In this hackathon, we will form interdisciplinary teams that will work collectively on a technical challenge. A task and a data corpus will be presented to your team on the day of the hackathon. Your team will be challenged to develop new technical solutions that will mine and/or visualise unstructured media data. The main objective of the task involves the development and testing of classification approaches that will automatically identify text on AMR events and types of AMR issues (e.g. animal, food, etc.) in unstructured data (e.g. news, tweets) and classify these events by relevance for epidemic intelligence purposes. Eligible methods will largely involve those covered during the summer school, but usage of methodology beyond those covered is more than welcome.
At the end of the hackathon challenge, your team will present the developed methodology and outcomes to a jury, accompanied by underlying arguments on what makes your solution innovative and efficient.
The winning team
The MOOD hackathon jury board is pleased to attribute the 2022 Hackathon Prize to the best team formed by:
1. Nejat Arinik
2. Rajaonarifara Elinambinina
3. Sara Rose Wijburg
4. Loïc Dutrieux
5. Rodrique Kafando
This award, consisting of a life-time subcription to leanpub.com and the peer-reviewed and Open Access journal PeerJ.com, was attributed by the MOOD hackathon jury board in Montpellier, France, 22 June 2022 for the best an most creative solution.
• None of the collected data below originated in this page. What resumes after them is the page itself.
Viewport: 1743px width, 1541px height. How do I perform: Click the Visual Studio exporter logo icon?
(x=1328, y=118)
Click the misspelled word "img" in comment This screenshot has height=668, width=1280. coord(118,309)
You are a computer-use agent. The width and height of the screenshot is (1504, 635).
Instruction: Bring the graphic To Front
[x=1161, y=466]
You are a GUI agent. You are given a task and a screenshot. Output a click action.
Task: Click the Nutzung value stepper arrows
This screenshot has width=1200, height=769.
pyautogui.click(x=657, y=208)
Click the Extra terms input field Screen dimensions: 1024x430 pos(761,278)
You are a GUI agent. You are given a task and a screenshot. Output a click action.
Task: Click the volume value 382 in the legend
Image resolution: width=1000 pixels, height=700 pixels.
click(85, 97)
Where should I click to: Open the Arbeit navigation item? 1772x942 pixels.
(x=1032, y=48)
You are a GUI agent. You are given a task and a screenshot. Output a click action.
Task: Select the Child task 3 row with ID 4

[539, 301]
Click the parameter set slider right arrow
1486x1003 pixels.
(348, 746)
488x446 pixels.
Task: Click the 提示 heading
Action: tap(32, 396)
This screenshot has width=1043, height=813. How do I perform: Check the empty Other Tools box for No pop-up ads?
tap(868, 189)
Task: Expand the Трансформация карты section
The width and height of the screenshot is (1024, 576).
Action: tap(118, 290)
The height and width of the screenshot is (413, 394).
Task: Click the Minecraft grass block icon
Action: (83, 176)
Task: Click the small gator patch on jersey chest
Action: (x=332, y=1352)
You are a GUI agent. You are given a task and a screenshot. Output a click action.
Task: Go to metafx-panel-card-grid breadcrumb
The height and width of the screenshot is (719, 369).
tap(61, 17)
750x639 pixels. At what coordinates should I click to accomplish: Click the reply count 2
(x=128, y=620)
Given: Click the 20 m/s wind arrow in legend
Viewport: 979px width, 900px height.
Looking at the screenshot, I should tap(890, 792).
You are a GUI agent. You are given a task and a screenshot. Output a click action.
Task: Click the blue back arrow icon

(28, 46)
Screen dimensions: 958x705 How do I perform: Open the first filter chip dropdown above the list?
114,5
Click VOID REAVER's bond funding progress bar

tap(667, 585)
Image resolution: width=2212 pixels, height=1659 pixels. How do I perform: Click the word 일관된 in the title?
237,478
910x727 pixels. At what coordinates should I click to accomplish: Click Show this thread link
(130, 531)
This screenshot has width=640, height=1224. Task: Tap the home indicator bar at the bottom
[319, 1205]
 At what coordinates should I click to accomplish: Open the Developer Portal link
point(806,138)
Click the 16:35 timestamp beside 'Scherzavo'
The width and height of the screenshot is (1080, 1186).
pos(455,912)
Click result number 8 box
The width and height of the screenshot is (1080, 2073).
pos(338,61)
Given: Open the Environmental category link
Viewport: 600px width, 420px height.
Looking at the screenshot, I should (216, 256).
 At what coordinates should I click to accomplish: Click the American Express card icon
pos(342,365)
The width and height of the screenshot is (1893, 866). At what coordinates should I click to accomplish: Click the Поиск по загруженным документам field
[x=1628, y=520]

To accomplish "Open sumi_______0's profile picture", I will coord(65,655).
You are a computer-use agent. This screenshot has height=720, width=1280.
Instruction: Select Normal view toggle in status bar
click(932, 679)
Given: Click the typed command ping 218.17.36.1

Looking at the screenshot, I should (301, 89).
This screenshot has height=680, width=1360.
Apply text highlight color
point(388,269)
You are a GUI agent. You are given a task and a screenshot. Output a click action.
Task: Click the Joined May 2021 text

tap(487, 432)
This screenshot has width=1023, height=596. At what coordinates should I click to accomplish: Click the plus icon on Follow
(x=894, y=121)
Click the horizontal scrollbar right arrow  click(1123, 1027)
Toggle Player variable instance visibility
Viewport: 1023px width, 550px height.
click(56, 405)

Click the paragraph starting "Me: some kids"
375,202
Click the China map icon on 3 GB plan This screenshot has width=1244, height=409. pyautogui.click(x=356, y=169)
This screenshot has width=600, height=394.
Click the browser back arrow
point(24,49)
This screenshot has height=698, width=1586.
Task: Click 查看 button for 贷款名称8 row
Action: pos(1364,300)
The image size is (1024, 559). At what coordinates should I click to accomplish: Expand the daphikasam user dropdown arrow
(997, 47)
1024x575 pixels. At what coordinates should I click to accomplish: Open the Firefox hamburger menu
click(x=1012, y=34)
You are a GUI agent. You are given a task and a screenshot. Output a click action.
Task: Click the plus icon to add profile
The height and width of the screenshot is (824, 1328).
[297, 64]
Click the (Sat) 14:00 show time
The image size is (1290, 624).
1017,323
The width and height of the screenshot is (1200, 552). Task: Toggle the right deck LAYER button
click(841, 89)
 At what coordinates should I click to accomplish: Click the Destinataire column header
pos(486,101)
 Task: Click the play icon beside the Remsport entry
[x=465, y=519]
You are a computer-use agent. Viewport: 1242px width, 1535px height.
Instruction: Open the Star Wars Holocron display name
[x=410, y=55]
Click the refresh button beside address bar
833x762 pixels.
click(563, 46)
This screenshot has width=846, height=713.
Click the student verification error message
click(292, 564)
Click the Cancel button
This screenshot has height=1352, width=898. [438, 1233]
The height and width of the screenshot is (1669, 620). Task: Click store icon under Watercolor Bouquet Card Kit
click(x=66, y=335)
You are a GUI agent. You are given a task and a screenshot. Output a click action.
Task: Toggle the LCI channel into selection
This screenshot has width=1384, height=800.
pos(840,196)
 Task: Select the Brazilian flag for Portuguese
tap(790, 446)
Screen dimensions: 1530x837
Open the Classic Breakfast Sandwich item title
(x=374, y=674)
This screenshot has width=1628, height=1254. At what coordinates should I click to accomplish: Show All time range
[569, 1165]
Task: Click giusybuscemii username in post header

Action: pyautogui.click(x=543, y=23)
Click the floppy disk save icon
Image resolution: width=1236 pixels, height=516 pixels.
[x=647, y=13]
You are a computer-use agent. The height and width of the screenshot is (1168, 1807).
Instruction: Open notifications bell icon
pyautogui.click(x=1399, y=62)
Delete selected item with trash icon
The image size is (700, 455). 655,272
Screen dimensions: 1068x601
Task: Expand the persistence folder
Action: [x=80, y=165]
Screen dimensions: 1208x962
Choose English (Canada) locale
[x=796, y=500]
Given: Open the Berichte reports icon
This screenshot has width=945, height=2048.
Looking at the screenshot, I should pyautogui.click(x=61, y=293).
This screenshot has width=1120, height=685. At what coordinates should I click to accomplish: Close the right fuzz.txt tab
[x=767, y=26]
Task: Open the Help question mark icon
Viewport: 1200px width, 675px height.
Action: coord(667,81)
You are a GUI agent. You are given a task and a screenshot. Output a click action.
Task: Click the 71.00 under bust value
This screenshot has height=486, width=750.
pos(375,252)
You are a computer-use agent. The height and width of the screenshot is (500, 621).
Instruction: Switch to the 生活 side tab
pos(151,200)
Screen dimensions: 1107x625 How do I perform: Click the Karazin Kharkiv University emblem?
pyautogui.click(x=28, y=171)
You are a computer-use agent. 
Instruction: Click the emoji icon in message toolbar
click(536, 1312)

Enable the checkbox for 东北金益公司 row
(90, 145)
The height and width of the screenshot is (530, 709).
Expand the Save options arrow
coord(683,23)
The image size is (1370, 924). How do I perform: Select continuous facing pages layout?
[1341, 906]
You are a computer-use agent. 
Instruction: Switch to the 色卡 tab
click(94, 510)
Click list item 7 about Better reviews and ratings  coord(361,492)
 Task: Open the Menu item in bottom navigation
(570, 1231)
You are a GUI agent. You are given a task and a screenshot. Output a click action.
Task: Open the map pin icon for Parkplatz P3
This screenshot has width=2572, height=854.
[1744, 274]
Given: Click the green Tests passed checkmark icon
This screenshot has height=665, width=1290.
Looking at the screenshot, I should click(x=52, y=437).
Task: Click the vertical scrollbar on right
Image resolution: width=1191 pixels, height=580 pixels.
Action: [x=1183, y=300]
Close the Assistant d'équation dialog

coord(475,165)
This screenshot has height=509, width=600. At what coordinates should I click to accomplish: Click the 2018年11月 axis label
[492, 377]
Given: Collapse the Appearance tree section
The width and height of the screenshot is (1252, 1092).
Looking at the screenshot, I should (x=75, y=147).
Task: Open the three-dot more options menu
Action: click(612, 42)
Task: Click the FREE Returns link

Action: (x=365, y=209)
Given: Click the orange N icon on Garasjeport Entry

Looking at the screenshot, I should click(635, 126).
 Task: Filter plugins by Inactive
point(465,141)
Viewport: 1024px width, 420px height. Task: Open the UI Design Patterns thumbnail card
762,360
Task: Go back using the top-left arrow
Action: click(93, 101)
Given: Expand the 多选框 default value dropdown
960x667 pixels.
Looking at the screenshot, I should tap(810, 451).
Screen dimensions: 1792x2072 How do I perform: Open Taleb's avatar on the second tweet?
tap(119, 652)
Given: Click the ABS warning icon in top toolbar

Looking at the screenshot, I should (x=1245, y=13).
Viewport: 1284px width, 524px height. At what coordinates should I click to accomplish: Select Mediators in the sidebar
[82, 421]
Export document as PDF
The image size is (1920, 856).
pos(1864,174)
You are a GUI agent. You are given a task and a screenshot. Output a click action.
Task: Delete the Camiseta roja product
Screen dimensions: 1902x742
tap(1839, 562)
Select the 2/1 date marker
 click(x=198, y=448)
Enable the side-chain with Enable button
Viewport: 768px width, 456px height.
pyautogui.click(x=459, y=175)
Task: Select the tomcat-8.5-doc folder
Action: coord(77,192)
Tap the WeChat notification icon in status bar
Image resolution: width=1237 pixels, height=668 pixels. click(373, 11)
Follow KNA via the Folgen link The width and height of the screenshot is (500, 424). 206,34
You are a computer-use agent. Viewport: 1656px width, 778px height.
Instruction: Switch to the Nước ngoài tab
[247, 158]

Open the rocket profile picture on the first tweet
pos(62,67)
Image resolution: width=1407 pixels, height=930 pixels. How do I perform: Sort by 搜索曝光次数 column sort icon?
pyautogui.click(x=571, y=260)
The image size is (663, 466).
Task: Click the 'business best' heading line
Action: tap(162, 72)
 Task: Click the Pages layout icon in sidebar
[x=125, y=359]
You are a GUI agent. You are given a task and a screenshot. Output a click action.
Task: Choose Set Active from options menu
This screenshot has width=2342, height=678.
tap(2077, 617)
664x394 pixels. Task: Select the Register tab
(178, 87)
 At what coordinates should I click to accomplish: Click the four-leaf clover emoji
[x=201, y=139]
The evaluation of the team took into account two aspects:
1) The objective evaluation (Under- Same- Outperformed) – Task specific
The suggested evaluation scores are the well-known ones used for classification tasks: Precision, Recall and F-score.
The baseline techniques presented during the summer school provide the following scores: Precision = ICI , Recall = ICI and F-score = ICI
The qualitative evaluation (Not innovative-Weakly-Strongly) of how the team provides the results and how they show interesting information/knowledge.
How innovative is the proposed methodology?
What kind of information could be extracted and how useful is it?
The jury was composed by:
– Esther van Kleef
– Wim van Bortel
– Maguelonne Teisseire
– Mathieu Rocher
– With the special presence of : Eric Cardinale, DVM, PhD
Head of veterinary public health at CIRAD